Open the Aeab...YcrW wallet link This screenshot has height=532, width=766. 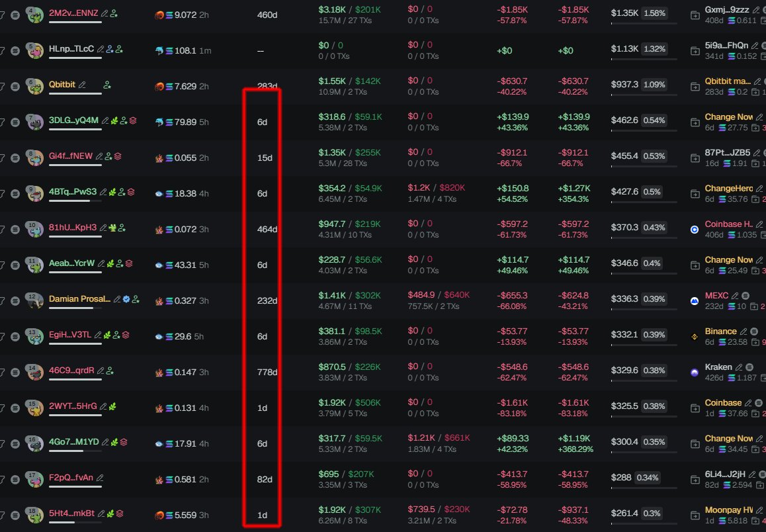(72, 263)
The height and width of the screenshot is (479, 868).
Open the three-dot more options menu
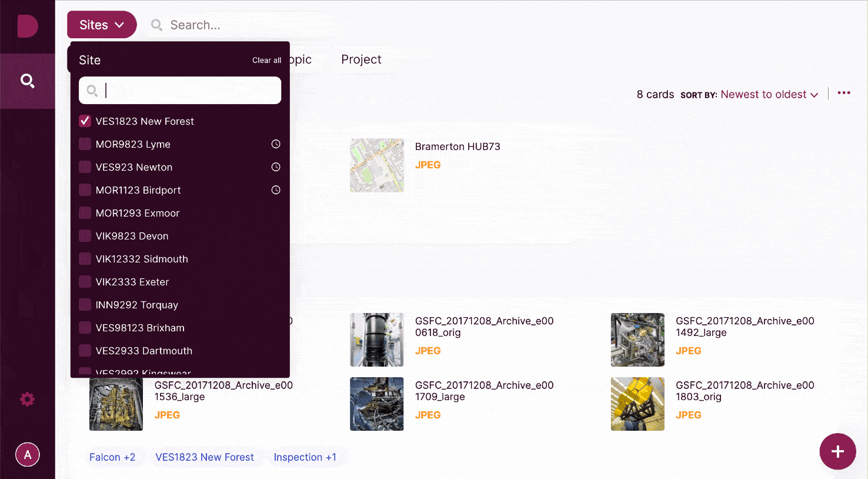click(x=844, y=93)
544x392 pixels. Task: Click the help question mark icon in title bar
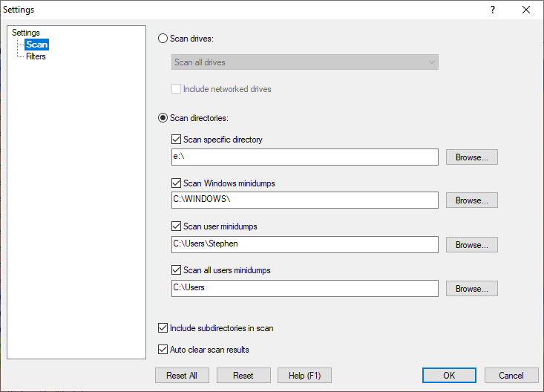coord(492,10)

...

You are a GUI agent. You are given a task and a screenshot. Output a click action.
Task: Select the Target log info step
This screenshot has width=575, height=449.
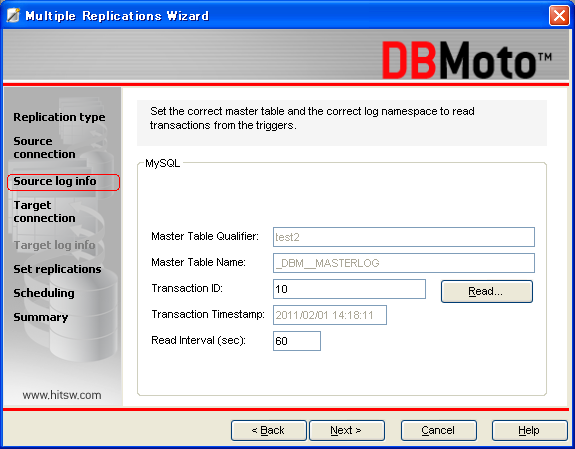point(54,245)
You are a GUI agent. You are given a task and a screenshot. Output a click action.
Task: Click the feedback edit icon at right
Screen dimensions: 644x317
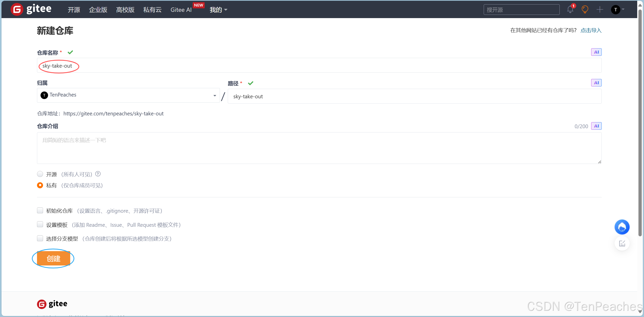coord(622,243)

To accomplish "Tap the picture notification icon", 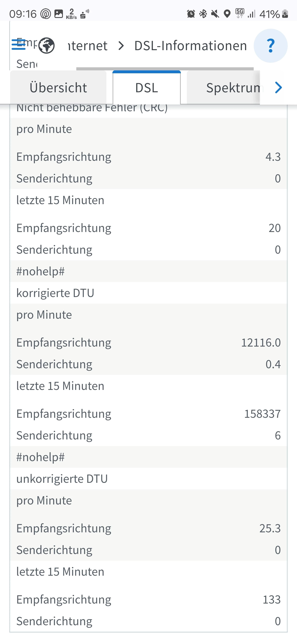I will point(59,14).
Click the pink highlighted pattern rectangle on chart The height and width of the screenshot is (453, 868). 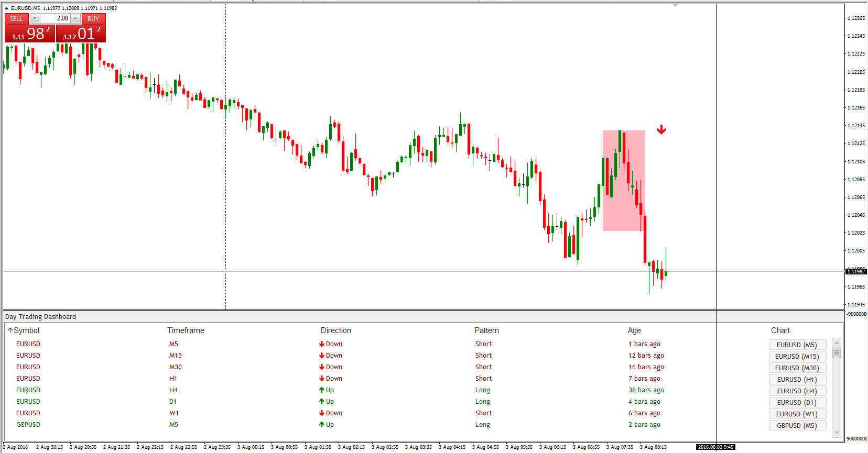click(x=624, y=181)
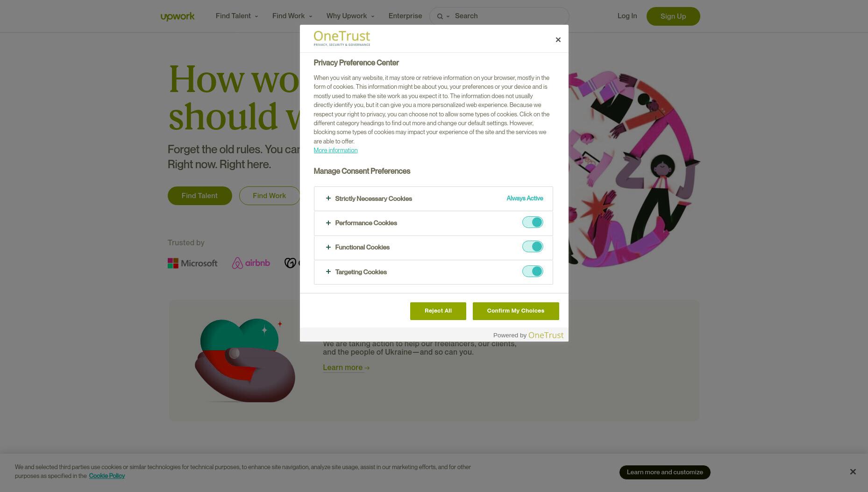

수행할 과제
위 기록에서 "544x392 pixels. Task: Click" 문구가 있는 줄에서 시작하여 "coord(492,10)" 문구가 있는 줄에서 끝나는 부분을 한 글자도 바꾸지 말고 다시 쓰십시오. 양 끝 줄을 포함하되 그림은 답에서 빼십시오.

작성된 풀이
544x392 pixels. Task: Click the help question mark icon in title bar
coord(492,10)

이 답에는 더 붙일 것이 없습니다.